DAVE WAKELING’S father used to tell him, “If God made something better than this, he kept it to himself.” He was talking about sex, but right now, sitting in a small, sunny cafe, sipping on champagne with a plate of crab eggs benedict in front of him, Wakeling’s thinking of California.
“Does it get better?” he asks rhetorically.
This is why he moved here from England, where in the late ’70s and early ’80s his band the Beat rose from the ashes of the punk flame-out to chart—along with the Specials, the Selector and Madness—a 2-Tone movement that successfully combined ska, punk and pop. The Sex Pistols used to listen to reggae music almost exclusively on the bus, but never dared to incorporate it into their music; similarly, Wakeling remembers how parties at the time used to feature one DJ playing punk and one playing reggae.

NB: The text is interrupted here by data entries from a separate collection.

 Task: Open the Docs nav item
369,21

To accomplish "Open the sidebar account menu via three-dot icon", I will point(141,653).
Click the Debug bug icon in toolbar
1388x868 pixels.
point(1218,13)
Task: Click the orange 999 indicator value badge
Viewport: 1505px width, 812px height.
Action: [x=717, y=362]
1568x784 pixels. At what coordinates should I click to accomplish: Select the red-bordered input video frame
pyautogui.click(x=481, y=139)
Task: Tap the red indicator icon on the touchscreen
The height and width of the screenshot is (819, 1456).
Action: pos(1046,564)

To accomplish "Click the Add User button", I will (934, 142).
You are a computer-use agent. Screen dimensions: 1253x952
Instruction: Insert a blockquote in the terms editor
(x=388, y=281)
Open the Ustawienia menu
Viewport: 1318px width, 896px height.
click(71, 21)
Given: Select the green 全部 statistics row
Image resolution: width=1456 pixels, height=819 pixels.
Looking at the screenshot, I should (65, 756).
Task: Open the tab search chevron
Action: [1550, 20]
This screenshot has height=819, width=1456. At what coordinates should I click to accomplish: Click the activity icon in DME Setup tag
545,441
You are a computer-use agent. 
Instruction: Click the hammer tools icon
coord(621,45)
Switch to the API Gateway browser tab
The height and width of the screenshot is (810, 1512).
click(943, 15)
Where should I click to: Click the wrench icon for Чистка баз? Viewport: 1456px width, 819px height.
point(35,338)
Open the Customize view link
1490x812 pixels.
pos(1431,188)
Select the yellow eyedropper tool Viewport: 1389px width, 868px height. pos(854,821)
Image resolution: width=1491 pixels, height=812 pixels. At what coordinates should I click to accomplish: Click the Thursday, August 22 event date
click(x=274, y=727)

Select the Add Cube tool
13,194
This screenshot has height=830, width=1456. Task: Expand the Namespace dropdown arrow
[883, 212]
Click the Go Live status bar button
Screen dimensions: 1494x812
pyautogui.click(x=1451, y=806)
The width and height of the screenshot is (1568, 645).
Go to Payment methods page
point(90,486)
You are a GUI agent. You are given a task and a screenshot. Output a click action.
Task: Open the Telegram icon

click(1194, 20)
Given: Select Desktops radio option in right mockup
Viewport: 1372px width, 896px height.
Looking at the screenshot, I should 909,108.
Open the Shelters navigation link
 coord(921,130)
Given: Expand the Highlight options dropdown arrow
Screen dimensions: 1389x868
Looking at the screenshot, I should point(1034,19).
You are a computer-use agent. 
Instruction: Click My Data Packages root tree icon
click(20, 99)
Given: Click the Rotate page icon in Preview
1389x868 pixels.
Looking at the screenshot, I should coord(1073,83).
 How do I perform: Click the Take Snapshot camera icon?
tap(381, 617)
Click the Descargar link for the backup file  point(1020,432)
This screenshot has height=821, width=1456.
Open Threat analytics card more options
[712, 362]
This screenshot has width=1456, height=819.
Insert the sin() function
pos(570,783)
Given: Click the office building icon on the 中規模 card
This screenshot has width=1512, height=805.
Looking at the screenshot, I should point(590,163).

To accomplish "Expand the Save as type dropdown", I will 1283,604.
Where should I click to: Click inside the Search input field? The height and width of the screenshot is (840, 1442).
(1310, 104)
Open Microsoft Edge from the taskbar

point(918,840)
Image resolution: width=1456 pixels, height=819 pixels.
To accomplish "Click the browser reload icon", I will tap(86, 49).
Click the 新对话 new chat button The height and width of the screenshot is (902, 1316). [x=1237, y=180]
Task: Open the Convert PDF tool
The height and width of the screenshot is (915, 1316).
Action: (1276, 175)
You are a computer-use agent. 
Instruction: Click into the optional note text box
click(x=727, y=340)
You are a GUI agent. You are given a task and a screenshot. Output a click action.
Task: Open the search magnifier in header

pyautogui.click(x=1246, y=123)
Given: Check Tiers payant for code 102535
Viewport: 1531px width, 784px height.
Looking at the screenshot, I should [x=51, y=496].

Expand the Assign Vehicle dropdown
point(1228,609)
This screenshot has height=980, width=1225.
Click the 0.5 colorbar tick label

He remembers the night that Beat guitarist Andy Cox (who would go on to play in Fine Young Cannibals) said to him, “What if you could get elements of both DJs into the same three-minute pop song?” Wakeling’s famous description of his musical vision is “the Velvet Underground meets Toots and the Maytals at a Buzzcocks concert.”
“I purposefully didn’t want it to sound like it was from Kingston, Jamaica, in 1963,” says Wakeling of his approach to ska. “I wanted something that would sound new and would stand up in its own right.”
The Beat only lasted five years and recorded three albums, but their legacy is immeasurable. Songs like “Mirror in the Bathroom,” “Save It for Later,” “I Confess” and “Hands Off She’s Mine” are iconic today, but unfortunately goodwill between the bandmates didn’t last as long. The breakup was famously brutal, with the Beat shattering into several spin-offs (including Wakeling’s General Public). In America, the Beat was always known as the English Beat, because there was already a band with that name stateside. So after various attempts to regroup the Beat imploded (including a disastrous episode of VH1’s Bands Reunited), Wakeling simply picked up with the English Beat last year. A U.K. version of the Beat also tours over there, featuring original members Ranking Roger and Everett Morton. Wakeling is currently working on an album, after several of the new songs got an enthusiastic reception in spots like the South Bay, where he’s played several times since re-forming the group. Sadly, he says, writing in California in 2010 is not so different from writing about England in 1978. “It’s a very similar story,” he says. “Re-evaluation and recession. It ends up with people having to re-evaluate their empire, and its position in the world.”